Arbeitsschritte ▸
#1 Gib aus dem Textausschnitt über Spinnenseide den Teil wortgetreu wieder, der mit den Worten „Es klingt nach“ beginnt und mit „Proteinreinigungsverfahren zum Einsatz.“ endet.
#2 Warum ist die Haltung von Spinnen laut dem Textausschnitt über Spinnenseide aufwendig und teuer?

Textausschnitt ▸
Werden Hautkrankheiten bald mit Spinnenseide geheilt?

Dass Spinnenproteine therapeutische Wirkung entfalten können, ist schon lange bekannt. Nun steht die künstliche Herstellung vor dem Durchbruch – und verspricht neue Heilverfahren.

Es klingt nach Science-Fiction, könnte jedoch schon in absehbarer Zeit Realität werden: Um erkrankte Hautstellen zu heilen, wird quasi ein künstliches Spinnennetz darüber gespannt. Eine schwedische Biotech-Firma hat nun die Grundlage dafür geschaffen, diese Vision umzusetzen, indem sie ein Verfahren zur Herstellung sogenannter Spirdroin-Proteine entwickelt hat. Diese entsprechen weitgehend den Proteinen in Spinnenseide, denn sie werden aus Spinnen-Gensequenzen geklont und dann aus E.Coli-Bakterien herangezüchtet. Am Ende der Produktion kommt dann noch ein von GE entwickeltes Proteinreinigungsverfahren zum Einsatz.

Das „Melken“ von Spinnen, wie es bislang zur Gewinnung des wertvollen Stoffs betrieben werden musste, entfällt damit – und damit der wichtigste Grund, der bisher dem breiten medizinischen Einsatz der Spinnenproteine im Wege stand. Spinnen zu halten ist nämlich aufwendig und teuer, da die Tiere schnell zu Kannibalen werden, und so konnten in der Vergangenheit nur vereinzelte Versuche mit echter Spinnenseide ausgestattet werden.

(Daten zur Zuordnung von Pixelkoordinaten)

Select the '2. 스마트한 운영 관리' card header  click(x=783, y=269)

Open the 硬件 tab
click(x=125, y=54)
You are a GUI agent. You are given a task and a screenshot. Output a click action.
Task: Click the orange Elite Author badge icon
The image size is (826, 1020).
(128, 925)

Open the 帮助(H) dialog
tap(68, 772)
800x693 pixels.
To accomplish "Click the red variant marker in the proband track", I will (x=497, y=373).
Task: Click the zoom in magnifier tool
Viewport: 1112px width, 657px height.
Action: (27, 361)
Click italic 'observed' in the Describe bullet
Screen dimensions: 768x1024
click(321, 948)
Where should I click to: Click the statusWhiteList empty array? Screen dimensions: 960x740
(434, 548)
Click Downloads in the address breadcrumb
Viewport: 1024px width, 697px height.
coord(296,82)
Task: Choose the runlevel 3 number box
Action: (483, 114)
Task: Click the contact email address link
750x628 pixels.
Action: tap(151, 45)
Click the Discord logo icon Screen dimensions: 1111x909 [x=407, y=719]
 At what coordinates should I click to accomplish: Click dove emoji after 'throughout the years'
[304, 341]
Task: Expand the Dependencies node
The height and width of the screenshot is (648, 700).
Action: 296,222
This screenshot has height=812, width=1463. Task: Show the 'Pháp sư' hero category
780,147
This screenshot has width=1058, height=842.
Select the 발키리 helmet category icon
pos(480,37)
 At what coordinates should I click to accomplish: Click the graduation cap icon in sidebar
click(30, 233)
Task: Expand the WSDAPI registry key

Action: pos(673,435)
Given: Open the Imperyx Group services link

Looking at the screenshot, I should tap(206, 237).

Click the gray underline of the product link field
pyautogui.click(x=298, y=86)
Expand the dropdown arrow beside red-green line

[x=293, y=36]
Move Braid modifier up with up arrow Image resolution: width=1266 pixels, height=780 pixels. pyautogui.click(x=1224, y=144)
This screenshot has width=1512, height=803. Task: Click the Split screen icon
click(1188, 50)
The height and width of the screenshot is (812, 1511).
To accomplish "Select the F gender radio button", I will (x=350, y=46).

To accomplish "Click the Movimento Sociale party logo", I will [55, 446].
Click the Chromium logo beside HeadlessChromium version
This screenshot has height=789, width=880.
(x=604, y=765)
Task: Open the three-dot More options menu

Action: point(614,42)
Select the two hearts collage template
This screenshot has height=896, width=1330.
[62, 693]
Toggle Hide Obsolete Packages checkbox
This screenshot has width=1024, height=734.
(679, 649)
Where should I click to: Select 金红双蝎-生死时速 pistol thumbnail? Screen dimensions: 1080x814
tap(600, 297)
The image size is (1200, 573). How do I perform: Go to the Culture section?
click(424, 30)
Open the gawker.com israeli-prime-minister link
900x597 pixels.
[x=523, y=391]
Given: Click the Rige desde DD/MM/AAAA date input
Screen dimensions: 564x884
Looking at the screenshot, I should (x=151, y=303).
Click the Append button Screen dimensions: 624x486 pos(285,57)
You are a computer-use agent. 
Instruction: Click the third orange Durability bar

Antworten ▸
#1
Es klingt nach Science-Fiction, könnte jedoch schon in absehbarer Zeit Realität werden: Um erkrankte Hautstellen zu heilen, wird quasi ein künstliches Spinnennetz darüber gespannt. Eine schwedische Biotech-Firma hat nun die Grundlage dafür geschaffen, diese Vision umzusetzen, indem sie ein Verfahren zur Herstellung sogenannter Spirdroin-Proteine entwickelt hat. Diese entsprechen weitgehend den Proteinen in Spinnenseide, denn sie werden aus Spinnen-Gensequenzen geklont und dann aus E.Coli-Bakterien herangezüchtet. Am Ende der Produktion kommt dann noch ein von GE entwickeltes Proteinreinigungsverfahren zum Einsatz.

#2 Weil die Tiere schnell zu Kannibalen werden.